AGENT TOKEN GRANT: EXISTING CUSTOMERcurl "https://accounts.livechat.com/v2/customer/token" \
-H "Authorization: Bearer <access_token>" \
-X POST \
-d '{
"grant_type": "agent_token",
"client_id": "9cbf3a968289727cb3cdfe83ab1d9836",
"entity_id: "bf18d1a8-1afe-4a3e-4cc0-a3148f1143db",
"response_type": "token"
}'
{
"access_token": "dal:test_SZhSSbShcZxrv580FB",
"client_id": "9cbf3a968289727cb3cdfe83ab1d9836",
"entity_id": "bf18d1a8-1afe-4a3e-4cc0-a3148f1143db",
"expires_in": 28800,
"token_type": "Bearer",
"organization_id": "390e44e6-f1e6-0368c-z6ddb-74g14508c2ex"
}
Identity token grant
Identity token grant lets you transfer a customer identity from one place to another, for example transfer the identity between devices or web browsers. To begin, you'll need a valid agent or customer access token.

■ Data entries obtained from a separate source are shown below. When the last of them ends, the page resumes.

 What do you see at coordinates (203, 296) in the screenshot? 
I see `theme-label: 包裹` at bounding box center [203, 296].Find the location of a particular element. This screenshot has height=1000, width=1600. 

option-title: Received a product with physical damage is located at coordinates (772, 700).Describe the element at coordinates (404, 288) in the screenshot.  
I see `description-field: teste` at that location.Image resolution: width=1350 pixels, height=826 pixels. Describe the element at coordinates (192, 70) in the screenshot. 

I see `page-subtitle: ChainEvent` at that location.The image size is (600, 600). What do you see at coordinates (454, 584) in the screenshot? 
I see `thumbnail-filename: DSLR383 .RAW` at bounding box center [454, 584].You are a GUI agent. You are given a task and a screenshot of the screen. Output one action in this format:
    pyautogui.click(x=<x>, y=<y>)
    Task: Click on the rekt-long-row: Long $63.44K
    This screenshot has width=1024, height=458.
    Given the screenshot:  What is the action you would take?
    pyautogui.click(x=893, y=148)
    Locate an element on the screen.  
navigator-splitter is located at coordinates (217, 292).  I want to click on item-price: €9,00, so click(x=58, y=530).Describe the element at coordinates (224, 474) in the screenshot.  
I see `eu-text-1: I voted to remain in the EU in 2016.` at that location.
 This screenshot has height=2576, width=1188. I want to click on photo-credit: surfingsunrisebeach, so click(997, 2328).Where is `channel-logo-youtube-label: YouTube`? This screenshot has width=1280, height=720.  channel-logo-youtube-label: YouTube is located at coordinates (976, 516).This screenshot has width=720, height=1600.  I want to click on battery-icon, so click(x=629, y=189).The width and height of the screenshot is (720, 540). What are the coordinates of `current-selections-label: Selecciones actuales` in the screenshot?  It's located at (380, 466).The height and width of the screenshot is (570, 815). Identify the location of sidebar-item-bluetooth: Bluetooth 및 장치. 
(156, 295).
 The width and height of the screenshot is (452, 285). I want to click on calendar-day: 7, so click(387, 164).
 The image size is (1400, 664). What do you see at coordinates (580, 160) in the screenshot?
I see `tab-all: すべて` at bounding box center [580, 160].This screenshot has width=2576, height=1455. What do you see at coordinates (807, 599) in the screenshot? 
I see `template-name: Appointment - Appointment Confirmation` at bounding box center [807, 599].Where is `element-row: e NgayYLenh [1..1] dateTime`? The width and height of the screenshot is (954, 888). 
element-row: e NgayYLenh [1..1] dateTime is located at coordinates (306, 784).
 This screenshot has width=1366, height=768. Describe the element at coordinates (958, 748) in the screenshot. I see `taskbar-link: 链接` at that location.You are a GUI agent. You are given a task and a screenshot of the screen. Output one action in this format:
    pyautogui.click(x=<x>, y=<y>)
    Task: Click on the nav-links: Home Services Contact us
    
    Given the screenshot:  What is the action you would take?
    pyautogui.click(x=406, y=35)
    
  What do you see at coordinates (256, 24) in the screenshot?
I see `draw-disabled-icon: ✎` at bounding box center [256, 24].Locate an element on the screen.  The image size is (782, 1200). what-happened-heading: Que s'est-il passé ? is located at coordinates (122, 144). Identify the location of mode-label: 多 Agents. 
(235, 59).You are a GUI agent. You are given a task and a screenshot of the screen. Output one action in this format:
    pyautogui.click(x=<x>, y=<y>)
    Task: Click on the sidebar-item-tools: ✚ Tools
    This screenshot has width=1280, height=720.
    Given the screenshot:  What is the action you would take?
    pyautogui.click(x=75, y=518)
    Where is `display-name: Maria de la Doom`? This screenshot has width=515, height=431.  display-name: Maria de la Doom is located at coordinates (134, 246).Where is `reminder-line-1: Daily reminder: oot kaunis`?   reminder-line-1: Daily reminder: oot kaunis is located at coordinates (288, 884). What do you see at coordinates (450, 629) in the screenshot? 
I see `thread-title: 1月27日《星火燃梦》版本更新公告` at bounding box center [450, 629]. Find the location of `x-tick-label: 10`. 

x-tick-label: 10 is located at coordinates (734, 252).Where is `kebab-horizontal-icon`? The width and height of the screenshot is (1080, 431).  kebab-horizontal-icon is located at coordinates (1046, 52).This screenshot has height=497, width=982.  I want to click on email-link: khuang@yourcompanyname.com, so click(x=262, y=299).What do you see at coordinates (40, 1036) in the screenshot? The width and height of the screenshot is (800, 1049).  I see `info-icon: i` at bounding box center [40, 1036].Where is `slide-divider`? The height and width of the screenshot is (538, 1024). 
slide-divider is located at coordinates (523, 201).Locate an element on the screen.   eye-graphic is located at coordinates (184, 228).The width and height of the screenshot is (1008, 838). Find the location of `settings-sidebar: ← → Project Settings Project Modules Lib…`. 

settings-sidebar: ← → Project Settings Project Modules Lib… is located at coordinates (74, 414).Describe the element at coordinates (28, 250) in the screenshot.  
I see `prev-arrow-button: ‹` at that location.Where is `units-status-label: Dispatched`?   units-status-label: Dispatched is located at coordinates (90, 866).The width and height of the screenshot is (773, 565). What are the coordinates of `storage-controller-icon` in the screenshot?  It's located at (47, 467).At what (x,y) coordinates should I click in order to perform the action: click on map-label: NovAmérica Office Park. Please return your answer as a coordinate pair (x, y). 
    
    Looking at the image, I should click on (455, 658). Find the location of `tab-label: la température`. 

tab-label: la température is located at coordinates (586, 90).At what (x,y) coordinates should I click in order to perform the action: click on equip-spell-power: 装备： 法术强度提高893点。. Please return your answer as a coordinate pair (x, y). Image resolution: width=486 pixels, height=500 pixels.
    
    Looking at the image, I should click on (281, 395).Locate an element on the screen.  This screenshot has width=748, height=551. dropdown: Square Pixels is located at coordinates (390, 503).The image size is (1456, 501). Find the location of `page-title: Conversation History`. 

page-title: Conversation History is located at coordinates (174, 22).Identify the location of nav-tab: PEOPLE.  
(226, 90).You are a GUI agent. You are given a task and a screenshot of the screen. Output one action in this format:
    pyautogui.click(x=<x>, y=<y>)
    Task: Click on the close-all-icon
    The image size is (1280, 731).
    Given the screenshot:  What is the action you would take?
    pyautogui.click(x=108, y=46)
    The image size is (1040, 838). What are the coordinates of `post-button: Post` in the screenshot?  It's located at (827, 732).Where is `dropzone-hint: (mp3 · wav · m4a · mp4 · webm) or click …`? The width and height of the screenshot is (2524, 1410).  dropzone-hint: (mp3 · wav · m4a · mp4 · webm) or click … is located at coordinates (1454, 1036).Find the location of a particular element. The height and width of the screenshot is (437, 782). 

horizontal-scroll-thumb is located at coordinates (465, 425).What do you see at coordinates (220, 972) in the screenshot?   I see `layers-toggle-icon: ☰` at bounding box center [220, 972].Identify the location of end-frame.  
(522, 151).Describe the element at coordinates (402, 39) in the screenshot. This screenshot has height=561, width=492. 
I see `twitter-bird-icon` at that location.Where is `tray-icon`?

Step 1: Generate an identity transfer token
First, you need to generate an identity transfer token by calling the following URL:
https:/v2/customer/identity_transfer
Remember to authorize your request using the Authorization header with an agent access token or a customer access token.
Request
| Parameter | Required | Description |
|---|---|---|
bearer_type | yes | agent – when authorizing with an agent access token, customer – when authorizing with a customer access token. |
client_id | yes | Client ID of your application |
customer_id | no | Customer ID of the customer whose identity will be transferred; required when authorizing with an agent access token. |
code_challenge | no | Code challenge; as described in PKCE extension |
Response
The response is a JSON with the following parameters:
| Parameter | Description |
|---|---|
identity_transfer_token | A token you can use to transfer an identity; you can exchange it for a customer access token. |
expires_in | A number in seconds specifying how long your identity transfer token will be valid; 3600 sec by default. |
IDENTITY TRANSFER: TOKEN GENERATIONcurl "https://accounts.livechat.com/v2/customer/identity_transfer" \
-H "Authorization: Bearer <access_token>" \
-X POST \
-d '{
"bearer_type": "agent",
"client_id": "9cbf3a968289727cb3cdfe83ab1d9836",
"customer_id": "bf18d1a8-1afe-4a3e-4cc0-a3148f1143db"
}'
{
"identity_transfer_token": "dal:test_SZhSSbShcZxrv580FA",
"expires_in": 28800,
}
Step 2: Exchange the identity transfer token
After you've obtained an identity transfer token, you're able to exchange it for a customer access token using the identity_transfer grant type. To do so, call:
https:/v2/customer/token
No authorization is required for this call.
Request
| Parameter | Required | Description |
|---|---|---|
grant_type | yes | Use identity_token for this authorization flow. |
client_id | yes | Client ID of your application |
code | yes | identity transfer token |
code_verifier | no | Code verifier; as described in PKCE extension. |
Response
The response is a JSON with the following parameters:
| Parameter | Description |
|---|---|
access_token | A token you can use to call LiveChat APIs on behalf of the user (customer). |
client_id | Client Id of your app |
entity_id | The ID of the newly created customer |
expires_in | A number in seconds specifying how long your customer access_token will be valid; 28800 sec by default. When it expires, you'll need to generate a new access_token following Case: Existing customer). |
token_type | Value: Bearer |
IDENTITY TRANSFER: TOKEN EXCHANGEcurl "https://accounts.livechat.com/v2/customer/token" \
-X POST \
-d '{
"grant_type": "identity_token",
"client_id": "9cbf3a968289727cb3cdfe83ab1d9836",
"code": "dal:test_SZhSSbShcZxrv580FA"
}'
{
"access_token": "dal:test_SZhSSbShcZxrv580FA",
"client_id": "9cbf3a968289727cb3cdfe83ab1d9836",
"entity_id": "bf18d1a8-1afe-4a3e-4cc0-a3148f1143db",
"expires_in": 28800,
"token_type": "Bearer"
}
Revoking tokens
Look at the Customer Accounts API specification to find more details about revoking customer tokens.
Validating the access token
The instruction on how to validate customer access token of a customer is available in the Customer Accounts API specification.
Errors
If you get stuck or any error appears, please go to common Errors.